- Directed by: Mano
- Written by: Mano
- Produced by: Ken Media
- Starring: Karunas Angana Roy
- Cinematography: Velraj, R. Mahalingam
- Edited by: V. T. Vijayan, T. S. Jai
- Music by: Srikanth Deva
- Production company: Ken Media
- Release date: 18 October 2013;
- Country: India
- Language: Tamil

= Ragalaipuram =

2013 Indian film by Mano

Ragalaipuram is a 2013 Indian Tamil language comedy drama film written and directed by Mano, which is a remake of the 1991 Malayalam film Aanaval Mothiram. The film features Karunas and Angana Roy in the lead roles, while Kovai Sarala, Pawan, and M. S. Bhaskar play supporting roles. The music was composed by Srikanth Deva. The film opened to mixed reviews upon release on 18 October 2013.

==Plot==
A coward police officer is told by his family that he has blood cancer.
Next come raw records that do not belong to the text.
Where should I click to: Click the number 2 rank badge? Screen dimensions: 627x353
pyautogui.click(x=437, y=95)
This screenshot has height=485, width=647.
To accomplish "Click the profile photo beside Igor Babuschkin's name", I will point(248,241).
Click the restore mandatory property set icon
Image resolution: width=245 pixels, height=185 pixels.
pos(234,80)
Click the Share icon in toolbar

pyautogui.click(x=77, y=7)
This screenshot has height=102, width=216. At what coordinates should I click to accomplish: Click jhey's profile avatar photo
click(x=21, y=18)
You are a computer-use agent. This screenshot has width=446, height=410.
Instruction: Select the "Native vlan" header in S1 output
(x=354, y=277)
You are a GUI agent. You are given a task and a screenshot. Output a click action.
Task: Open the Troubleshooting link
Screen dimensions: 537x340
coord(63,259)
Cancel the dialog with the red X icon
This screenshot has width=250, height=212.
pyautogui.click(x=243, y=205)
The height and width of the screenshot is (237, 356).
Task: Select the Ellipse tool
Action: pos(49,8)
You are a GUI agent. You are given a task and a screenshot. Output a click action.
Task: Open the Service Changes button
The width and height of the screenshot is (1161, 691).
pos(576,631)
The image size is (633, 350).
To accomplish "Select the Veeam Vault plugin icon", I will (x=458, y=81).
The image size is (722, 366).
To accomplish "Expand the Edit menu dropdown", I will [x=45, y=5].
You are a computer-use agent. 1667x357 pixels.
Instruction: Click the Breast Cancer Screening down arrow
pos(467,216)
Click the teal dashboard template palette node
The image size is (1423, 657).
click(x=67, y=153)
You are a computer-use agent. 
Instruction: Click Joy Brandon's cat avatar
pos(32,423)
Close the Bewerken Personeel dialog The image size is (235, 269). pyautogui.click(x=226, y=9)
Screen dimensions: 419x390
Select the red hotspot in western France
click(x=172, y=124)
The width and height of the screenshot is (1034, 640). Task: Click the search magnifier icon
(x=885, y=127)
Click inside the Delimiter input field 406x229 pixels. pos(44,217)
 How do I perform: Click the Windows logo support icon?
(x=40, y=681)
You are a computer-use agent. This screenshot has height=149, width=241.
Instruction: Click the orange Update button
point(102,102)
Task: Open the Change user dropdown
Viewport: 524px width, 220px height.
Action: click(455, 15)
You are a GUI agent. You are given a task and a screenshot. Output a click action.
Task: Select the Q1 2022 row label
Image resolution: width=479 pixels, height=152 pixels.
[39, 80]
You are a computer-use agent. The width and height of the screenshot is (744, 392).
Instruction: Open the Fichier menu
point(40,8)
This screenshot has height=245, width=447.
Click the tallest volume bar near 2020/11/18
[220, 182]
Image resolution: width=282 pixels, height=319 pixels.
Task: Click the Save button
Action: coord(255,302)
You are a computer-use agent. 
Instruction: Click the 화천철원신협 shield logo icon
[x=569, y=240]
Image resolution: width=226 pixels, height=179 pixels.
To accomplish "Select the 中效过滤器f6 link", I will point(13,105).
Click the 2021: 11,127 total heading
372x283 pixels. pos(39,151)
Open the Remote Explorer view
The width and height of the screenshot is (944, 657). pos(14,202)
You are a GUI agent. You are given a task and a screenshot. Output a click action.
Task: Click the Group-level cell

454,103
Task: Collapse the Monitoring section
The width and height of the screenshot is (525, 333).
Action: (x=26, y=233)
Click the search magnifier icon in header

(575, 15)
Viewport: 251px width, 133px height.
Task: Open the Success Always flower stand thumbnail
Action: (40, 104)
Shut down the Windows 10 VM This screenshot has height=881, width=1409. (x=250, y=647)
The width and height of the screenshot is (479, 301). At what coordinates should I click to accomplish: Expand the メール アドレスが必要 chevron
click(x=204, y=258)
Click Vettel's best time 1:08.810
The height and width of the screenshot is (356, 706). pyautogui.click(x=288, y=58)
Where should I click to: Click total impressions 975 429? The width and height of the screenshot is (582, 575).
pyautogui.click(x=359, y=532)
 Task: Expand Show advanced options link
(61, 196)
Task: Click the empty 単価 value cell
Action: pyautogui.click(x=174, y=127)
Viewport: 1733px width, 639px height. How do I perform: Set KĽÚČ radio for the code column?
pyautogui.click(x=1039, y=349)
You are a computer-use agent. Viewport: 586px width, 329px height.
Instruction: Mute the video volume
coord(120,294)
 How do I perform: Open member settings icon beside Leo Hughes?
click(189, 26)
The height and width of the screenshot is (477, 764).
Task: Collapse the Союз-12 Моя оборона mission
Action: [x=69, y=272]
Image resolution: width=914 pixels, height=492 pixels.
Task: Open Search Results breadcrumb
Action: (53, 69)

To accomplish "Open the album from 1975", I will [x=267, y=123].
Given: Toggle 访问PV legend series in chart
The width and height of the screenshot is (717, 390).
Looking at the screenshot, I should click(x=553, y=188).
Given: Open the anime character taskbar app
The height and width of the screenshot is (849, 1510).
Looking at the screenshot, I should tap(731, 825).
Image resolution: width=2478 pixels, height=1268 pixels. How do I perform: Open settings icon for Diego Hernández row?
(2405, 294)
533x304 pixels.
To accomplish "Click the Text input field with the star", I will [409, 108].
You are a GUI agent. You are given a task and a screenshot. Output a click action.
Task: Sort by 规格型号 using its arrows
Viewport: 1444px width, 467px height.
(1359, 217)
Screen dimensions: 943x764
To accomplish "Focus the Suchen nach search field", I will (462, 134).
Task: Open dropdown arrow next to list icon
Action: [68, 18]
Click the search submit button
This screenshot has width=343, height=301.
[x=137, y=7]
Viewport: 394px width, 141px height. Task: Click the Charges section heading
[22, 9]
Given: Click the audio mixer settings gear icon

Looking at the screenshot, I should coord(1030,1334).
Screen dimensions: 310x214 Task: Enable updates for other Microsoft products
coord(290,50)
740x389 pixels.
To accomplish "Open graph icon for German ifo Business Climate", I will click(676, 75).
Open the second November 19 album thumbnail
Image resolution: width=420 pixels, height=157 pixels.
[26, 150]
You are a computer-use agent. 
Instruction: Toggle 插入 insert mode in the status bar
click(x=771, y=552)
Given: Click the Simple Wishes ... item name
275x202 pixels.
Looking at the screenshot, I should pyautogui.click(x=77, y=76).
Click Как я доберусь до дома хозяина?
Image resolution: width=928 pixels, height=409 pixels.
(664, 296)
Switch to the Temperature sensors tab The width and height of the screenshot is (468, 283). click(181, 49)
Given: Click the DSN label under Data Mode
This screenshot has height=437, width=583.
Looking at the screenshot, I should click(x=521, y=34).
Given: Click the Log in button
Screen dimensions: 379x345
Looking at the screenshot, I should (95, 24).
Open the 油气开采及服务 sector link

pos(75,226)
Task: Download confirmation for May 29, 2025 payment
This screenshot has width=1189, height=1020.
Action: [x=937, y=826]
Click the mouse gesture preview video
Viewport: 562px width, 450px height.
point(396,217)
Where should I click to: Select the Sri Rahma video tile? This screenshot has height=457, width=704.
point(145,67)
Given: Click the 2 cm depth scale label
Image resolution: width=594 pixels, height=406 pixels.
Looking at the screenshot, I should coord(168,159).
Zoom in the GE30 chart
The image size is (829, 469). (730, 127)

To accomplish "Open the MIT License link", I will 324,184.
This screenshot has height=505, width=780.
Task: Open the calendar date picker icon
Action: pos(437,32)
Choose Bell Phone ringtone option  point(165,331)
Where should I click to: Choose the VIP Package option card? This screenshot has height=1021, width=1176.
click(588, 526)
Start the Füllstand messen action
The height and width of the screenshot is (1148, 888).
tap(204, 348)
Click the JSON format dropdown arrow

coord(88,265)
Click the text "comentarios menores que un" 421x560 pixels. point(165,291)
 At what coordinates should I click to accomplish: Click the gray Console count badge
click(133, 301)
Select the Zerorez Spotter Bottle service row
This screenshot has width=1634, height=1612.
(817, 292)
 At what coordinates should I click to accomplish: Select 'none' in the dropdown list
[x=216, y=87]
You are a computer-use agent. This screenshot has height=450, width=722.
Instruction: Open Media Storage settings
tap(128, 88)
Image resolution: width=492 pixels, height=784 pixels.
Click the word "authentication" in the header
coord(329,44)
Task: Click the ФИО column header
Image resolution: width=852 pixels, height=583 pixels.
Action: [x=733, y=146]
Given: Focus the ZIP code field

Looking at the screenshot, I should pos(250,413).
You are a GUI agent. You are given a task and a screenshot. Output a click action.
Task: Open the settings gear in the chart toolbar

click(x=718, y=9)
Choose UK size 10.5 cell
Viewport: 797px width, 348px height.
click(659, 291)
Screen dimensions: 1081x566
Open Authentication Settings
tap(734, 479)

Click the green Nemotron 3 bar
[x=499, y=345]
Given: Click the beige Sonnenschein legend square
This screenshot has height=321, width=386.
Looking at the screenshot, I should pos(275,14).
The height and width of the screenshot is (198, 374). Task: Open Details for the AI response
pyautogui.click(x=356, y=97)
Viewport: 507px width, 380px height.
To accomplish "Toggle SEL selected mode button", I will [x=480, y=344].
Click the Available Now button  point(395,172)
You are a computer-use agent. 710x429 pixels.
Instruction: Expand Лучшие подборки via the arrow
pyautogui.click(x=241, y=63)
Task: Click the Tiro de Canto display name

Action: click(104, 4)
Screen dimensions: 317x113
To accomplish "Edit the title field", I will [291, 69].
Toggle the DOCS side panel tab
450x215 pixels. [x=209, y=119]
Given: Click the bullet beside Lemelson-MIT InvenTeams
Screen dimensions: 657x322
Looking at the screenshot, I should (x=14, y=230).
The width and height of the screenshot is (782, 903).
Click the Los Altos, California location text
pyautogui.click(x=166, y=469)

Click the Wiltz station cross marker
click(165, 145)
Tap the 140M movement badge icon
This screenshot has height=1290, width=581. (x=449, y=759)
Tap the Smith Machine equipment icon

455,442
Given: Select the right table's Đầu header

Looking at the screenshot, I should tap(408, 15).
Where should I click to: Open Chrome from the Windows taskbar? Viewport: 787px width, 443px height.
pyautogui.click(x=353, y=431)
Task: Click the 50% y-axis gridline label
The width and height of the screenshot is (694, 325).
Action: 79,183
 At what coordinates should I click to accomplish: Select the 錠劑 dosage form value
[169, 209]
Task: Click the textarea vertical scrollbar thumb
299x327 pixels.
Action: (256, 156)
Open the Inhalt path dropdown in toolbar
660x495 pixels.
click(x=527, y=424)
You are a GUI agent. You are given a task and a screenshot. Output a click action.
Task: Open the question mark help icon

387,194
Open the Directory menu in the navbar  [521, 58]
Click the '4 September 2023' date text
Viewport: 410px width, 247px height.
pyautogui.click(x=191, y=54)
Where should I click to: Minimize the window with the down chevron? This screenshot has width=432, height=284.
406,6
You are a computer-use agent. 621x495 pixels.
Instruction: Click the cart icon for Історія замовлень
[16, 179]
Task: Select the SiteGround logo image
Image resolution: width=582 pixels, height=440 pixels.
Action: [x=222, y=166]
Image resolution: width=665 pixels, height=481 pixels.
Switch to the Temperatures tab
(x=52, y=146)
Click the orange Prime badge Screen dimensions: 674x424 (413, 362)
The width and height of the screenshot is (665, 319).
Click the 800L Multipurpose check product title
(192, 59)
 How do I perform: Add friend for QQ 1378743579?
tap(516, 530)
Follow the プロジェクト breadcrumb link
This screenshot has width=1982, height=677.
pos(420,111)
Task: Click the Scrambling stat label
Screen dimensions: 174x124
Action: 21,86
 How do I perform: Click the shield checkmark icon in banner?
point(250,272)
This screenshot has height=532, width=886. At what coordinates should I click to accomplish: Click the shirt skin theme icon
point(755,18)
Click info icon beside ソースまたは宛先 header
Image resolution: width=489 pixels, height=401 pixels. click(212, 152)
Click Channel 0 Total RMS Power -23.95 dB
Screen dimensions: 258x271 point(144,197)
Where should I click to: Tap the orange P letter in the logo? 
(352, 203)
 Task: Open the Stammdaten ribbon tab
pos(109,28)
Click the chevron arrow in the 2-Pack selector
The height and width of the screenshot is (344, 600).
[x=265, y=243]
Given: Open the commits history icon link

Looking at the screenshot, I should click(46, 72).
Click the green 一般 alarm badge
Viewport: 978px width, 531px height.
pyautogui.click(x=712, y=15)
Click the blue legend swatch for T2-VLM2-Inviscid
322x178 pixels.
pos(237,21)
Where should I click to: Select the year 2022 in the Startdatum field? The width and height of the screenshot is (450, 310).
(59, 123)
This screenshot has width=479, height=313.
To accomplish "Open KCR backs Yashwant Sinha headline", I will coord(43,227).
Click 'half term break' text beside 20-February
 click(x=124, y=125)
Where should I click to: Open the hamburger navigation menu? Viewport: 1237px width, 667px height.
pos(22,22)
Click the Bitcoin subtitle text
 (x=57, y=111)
In order to claim the insurance money for his family, he goes on a suicidal mission and takes on criminals single-handedly.

==Cast==

- Karunas as Velu
- Angana Roy as Kalyani
- Kovai Sarala as Head Constable Ekavalli
- Pawan as Burma Kumar
- M. S. Bhaskar as Commissioner Vincent
- Ken Karunas as Ganesh
- Bharath Reddy as SI Suresh
- Singampuli as Constable Aarumugam
- Mayilsamy
- Manobala as Inspector Arokiyasamy
- O. A. K. Sundar as SI Veerapandi
- Delhi Ganesh as Constable Pandian
- Uma as Velu's mother
- Gnanavel
- Kottaikumar
- Sanjana Singh as SI Shwetha
- Vaiyapuri as Insurance Policy Agent
- Benjamin
- Mumaith Khan as Cameo
- Shakeela as Kuruvamma (Special Appearance)
- Sridhar (Special Appearance - "Obamavum")

==Production==
The film was first reported in February 2012, with debutant Mano chosen to direct the remake of the 1991 Malayalam film Aanaval Mothiram with Karunas selected to produce the venture and play the lead role while his son Ken made a cameo appearance in the film. Angana Roy was selected to make her debut in the film as lead actress, though Vathikuchi ended up being her first release, owing to the film's delay.

==Soundtrack==
Soundtrack of the film was scored by Srikanth Deva, while lyrics written by Vairamuthu and Mano. Songs received mixed reviews upon release.
- "Ragalapuram" - V. M. Mahalingam, Grace Karunas
- "Adi Devaloga" - Febin Pillai
- "Obamavum" - Karunas
- "Sudamani" - Srikanth Deva, Grace Karunas
- "Obamavum" Remix - Karunas

==Release==
The film opened to poor reviews from critics. A critic from The Times of India noted "Ragalaipuram is a textbook example of how to make a lowest common denominator entertainer." Sify wrote that "the Tamil remake is nowhere near the original, as director Mano's jokes fall flat and the comic scenes are so predictable."